About this exercise
Every line from the one containing "Instruction: Open Cloud Shell from top bar" to the last line of the listing below should be given again exactly.

Listed entries
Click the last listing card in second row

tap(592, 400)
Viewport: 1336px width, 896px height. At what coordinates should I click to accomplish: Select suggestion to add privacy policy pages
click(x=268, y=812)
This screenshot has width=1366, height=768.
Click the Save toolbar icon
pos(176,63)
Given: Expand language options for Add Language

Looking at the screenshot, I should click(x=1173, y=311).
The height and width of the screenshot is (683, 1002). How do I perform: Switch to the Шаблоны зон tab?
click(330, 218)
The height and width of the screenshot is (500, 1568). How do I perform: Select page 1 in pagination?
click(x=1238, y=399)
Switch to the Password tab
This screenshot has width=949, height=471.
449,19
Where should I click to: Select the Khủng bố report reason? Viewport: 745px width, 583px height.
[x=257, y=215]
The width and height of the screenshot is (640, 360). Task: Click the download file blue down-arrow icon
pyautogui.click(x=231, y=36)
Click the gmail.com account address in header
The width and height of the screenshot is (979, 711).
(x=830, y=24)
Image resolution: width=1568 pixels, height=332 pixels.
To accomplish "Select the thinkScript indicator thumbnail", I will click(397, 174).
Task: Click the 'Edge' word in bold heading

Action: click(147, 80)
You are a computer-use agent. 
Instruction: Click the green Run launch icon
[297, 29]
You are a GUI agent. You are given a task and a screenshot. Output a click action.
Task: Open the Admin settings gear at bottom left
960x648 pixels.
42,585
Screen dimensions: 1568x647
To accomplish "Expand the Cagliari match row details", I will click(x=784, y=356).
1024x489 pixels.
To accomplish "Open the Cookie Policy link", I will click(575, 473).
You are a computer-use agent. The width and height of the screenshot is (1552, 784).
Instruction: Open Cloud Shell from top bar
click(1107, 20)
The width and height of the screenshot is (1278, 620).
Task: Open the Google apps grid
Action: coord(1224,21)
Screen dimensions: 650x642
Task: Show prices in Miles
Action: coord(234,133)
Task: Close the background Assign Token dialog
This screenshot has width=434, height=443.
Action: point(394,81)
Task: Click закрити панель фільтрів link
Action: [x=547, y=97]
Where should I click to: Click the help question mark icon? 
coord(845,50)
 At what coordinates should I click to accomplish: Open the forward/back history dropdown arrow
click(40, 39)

Solution to this exercise
Instruction: Open Cloud Shell from top bar
click(1107, 20)
The width and height of the screenshot is (1278, 620).
Task: Open the Google apps grid
Action: coord(1224,21)
Screen dimensions: 650x642
Task: Show prices in Miles
Action: coord(234,133)
Task: Close the background Assign Token dialog
This screenshot has width=434, height=443.
Action: point(394,81)
Task: Click закрити панель фільтрів link
Action: [x=547, y=97]
Where should I click to: Click the help question mark icon? 
coord(845,50)
 At what coordinates should I click to accomplish: Open the forward/back history dropdown arrow
click(40, 39)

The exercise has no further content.